(RECORD EXCERPTS)
%%

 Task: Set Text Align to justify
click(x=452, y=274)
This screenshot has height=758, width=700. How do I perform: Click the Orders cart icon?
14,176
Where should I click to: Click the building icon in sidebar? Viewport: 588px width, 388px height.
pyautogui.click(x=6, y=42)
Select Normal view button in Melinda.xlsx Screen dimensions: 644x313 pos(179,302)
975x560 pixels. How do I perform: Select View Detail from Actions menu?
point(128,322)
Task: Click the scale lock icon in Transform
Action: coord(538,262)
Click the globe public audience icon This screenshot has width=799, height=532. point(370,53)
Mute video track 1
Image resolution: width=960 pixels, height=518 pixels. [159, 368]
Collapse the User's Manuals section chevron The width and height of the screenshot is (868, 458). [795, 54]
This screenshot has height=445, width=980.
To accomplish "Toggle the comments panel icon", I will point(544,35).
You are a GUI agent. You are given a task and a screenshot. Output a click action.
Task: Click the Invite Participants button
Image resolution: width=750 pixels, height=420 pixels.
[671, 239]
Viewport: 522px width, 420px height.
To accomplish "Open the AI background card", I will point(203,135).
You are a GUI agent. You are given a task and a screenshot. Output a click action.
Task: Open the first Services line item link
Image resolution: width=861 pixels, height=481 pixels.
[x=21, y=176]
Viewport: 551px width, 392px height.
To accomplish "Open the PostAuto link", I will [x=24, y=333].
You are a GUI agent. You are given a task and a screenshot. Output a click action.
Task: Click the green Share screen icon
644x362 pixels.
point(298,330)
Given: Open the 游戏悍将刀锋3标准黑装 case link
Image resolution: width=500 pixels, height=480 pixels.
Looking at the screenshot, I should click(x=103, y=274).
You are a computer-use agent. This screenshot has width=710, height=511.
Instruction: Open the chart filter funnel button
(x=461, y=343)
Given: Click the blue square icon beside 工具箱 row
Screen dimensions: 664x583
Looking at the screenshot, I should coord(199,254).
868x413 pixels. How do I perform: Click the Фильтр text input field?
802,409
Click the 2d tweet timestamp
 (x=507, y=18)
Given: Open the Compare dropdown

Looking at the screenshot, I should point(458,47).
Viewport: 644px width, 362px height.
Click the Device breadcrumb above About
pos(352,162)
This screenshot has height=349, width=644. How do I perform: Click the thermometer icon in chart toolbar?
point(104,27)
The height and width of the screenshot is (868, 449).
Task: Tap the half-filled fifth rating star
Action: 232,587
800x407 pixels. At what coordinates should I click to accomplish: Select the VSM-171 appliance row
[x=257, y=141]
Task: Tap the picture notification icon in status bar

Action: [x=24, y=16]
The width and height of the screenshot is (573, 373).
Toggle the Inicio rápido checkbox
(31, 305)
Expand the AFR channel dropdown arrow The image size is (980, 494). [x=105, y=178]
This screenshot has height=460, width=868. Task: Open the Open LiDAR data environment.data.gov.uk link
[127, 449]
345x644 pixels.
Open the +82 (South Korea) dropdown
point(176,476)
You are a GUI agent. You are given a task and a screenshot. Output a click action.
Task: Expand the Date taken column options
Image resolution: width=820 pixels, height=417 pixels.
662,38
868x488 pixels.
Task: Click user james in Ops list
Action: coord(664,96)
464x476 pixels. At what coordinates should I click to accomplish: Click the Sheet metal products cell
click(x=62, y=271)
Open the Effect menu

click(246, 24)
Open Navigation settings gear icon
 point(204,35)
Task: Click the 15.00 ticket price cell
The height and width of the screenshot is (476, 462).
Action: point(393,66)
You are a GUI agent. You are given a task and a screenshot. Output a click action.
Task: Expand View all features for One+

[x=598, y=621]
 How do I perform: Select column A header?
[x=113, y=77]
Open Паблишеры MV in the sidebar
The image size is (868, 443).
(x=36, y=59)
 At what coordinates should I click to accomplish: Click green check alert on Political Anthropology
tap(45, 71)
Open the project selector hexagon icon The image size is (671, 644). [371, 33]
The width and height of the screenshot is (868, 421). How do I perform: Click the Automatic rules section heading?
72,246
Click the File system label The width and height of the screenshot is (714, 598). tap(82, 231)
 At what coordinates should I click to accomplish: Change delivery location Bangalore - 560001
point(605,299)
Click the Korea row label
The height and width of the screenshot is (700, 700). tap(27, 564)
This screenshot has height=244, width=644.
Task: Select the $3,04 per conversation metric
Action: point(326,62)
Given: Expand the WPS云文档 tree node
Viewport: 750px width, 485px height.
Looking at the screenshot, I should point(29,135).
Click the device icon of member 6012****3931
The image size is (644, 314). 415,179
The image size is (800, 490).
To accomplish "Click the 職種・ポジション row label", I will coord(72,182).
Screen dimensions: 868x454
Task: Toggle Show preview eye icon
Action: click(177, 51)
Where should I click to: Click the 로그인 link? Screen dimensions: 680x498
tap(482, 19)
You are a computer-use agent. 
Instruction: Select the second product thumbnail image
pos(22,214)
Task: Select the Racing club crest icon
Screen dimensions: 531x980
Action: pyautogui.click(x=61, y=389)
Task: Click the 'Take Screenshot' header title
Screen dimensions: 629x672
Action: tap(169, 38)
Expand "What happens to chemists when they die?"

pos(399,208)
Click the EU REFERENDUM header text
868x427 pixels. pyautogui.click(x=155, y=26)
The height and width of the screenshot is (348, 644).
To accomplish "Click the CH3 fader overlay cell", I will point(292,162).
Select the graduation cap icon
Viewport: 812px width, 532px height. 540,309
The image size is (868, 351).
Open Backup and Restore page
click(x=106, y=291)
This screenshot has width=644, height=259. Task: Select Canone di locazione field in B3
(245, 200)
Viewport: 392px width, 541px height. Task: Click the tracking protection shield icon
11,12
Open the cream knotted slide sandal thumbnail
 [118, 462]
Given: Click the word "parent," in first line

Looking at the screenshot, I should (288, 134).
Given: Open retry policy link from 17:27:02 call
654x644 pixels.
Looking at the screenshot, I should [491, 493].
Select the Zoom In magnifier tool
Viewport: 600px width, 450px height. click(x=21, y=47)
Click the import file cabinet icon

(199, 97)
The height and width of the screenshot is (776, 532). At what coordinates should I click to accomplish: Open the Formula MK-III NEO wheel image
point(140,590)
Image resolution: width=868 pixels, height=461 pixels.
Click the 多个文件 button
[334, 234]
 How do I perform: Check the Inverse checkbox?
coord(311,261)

%%

(YOUR GOAL) Could you quote the material above in full, exactly as it stands?

(RESULT OF THIS EXERCISE)
 Task: Set Text Align to justify
click(x=452, y=274)
This screenshot has height=758, width=700. How do I perform: Click the Orders cart icon?
14,176
Where should I click to: Click the building icon in sidebar? Viewport: 588px width, 388px height.
pyautogui.click(x=6, y=42)
Select Normal view button in Melinda.xlsx Screen dimensions: 644x313 pos(179,302)
975x560 pixels. How do I perform: Select View Detail from Actions menu?
point(128,322)
Task: Click the scale lock icon in Transform
Action: coord(538,262)
Click the globe public audience icon This screenshot has width=799, height=532. point(370,53)
Mute video track 1
Image resolution: width=960 pixels, height=518 pixels. [159, 368]
Collapse the User's Manuals section chevron The width and height of the screenshot is (868, 458). [795, 54]
This screenshot has height=445, width=980.
To accomplish "Toggle the comments panel icon", I will point(544,35).
You are a GUI agent. You are given a task and a screenshot. Output a click action.
Task: Click the Invite Participants button
Image resolution: width=750 pixels, height=420 pixels.
[671, 239]
Viewport: 522px width, 420px height.
To accomplish "Open the AI background card", I will point(203,135).
You are a GUI agent. You are given a task and a screenshot. Output a click action.
Task: Open the first Services line item link
Image resolution: width=861 pixels, height=481 pixels.
[x=21, y=176]
Viewport: 551px width, 392px height.
To accomplish "Open the PostAuto link", I will [x=24, y=333].
You are a GUI agent. You are given a task and a screenshot. Output a click action.
Task: Click the green Share screen icon
644x362 pixels.
point(298,330)
Given: Open the 游戏悍将刀锋3标准黑装 case link
Image resolution: width=500 pixels, height=480 pixels.
Looking at the screenshot, I should click(x=103, y=274).
You are a computer-use agent. This screenshot has width=710, height=511.
Instruction: Open the chart filter funnel button
(x=461, y=343)
Given: Click the blue square icon beside 工具箱 row
Screen dimensions: 664x583
Looking at the screenshot, I should coord(199,254).
868x413 pixels. How do I perform: Click the Фильтр text input field?
802,409
Click the 2d tweet timestamp
 (x=507, y=18)
Given: Open the Compare dropdown

Looking at the screenshot, I should point(458,47).
Viewport: 644px width, 362px height.
Click the Device breadcrumb above About
pos(352,162)
This screenshot has height=349, width=644. How do I perform: Click the thermometer icon in chart toolbar?
point(104,27)
The height and width of the screenshot is (868, 449).
Task: Tap the half-filled fifth rating star
Action: 232,587
800x407 pixels. At what coordinates should I click to accomplish: Select the VSM-171 appliance row
[x=257, y=141]
Task: Tap the picture notification icon in status bar

Action: [x=24, y=16]
The width and height of the screenshot is (573, 373).
Toggle the Inicio rápido checkbox
(31, 305)
Expand the AFR channel dropdown arrow The image size is (980, 494). [x=105, y=178]
This screenshot has height=460, width=868. Task: Open the Open LiDAR data environment.data.gov.uk link
[127, 449]
345x644 pixels.
Open the +82 (South Korea) dropdown
point(176,476)
You are a GUI agent. You are given a task and a screenshot. Output a click action.
Task: Expand the Date taken column options
Image resolution: width=820 pixels, height=417 pixels.
662,38
868x488 pixels.
Task: Click user james in Ops list
Action: coord(664,96)
464x476 pixels. At what coordinates should I click to accomplish: Click the Sheet metal products cell
click(x=62, y=271)
Open the Effect menu

click(246, 24)
Open Navigation settings gear icon
 point(204,35)
Task: Click the 15.00 ticket price cell
The height and width of the screenshot is (476, 462).
Action: point(393,66)
You are a GUI agent. You are given a task and a screenshot. Output a click action.
Task: Expand View all features for One+

[x=598, y=621]
 How do I perform: Select column A header?
[x=113, y=77]
Open Паблишеры MV in the sidebar
The image size is (868, 443).
(x=36, y=59)
 At what coordinates should I click to accomplish: Click green check alert on Political Anthropology
tap(45, 71)
Open the project selector hexagon icon The image size is (671, 644). [371, 33]
The width and height of the screenshot is (868, 421). How do I perform: Click the Automatic rules section heading?
72,246
Click the File system label The width and height of the screenshot is (714, 598). tap(82, 231)
 At what coordinates should I click to accomplish: Change delivery location Bangalore - 560001
point(605,299)
Click the Korea row label
The height and width of the screenshot is (700, 700). tap(27, 564)
This screenshot has height=244, width=644.
Task: Select the $3,04 per conversation metric
Action: point(326,62)
Given: Expand the WPS云文档 tree node
Viewport: 750px width, 485px height.
Looking at the screenshot, I should point(29,135).
Click the device icon of member 6012****3931
The image size is (644, 314). 415,179
The image size is (800, 490).
To accomplish "Click the 職種・ポジション row label", I will coord(72,182).
Screen dimensions: 868x454
Task: Toggle Show preview eye icon
Action: click(177, 51)
Where should I click to: Click the 로그인 link? Screen dimensions: 680x498
tap(482, 19)
You are a computer-use agent. 
Instruction: Select the second product thumbnail image
pos(22,214)
Task: Select the Racing club crest icon
Screen dimensions: 531x980
Action: pyautogui.click(x=61, y=389)
Task: Click the 'Take Screenshot' header title
Screen dimensions: 629x672
Action: tap(169, 38)
Expand "What happens to chemists when they die?"

pos(399,208)
Click the EU REFERENDUM header text
868x427 pixels. pyautogui.click(x=155, y=26)
The height and width of the screenshot is (348, 644).
To accomplish "Click the CH3 fader overlay cell", I will point(292,162).
Select the graduation cap icon
Viewport: 812px width, 532px height. 540,309
The image size is (868, 351).
Open Backup and Restore page
click(x=106, y=291)
This screenshot has width=644, height=259. Task: Select Canone di locazione field in B3
(245, 200)
Viewport: 392px width, 541px height. Task: Click the tracking protection shield icon
11,12
Open the cream knotted slide sandal thumbnail
 [118, 462]
Given: Click the word "parent," in first line

Looking at the screenshot, I should (288, 134).
Given: Open retry policy link from 17:27:02 call
654x644 pixels.
Looking at the screenshot, I should [491, 493].
Select the Zoom In magnifier tool
Viewport: 600px width, 450px height. click(x=21, y=47)
Click the import file cabinet icon

(199, 97)
The height and width of the screenshot is (776, 532). At what coordinates should I click to accomplish: Open the Formula MK-III NEO wheel image
point(140,590)
Image resolution: width=868 pixels, height=461 pixels.
Click the 多个文件 button
[334, 234]
 How do I perform: Check the Inverse checkbox?
coord(311,261)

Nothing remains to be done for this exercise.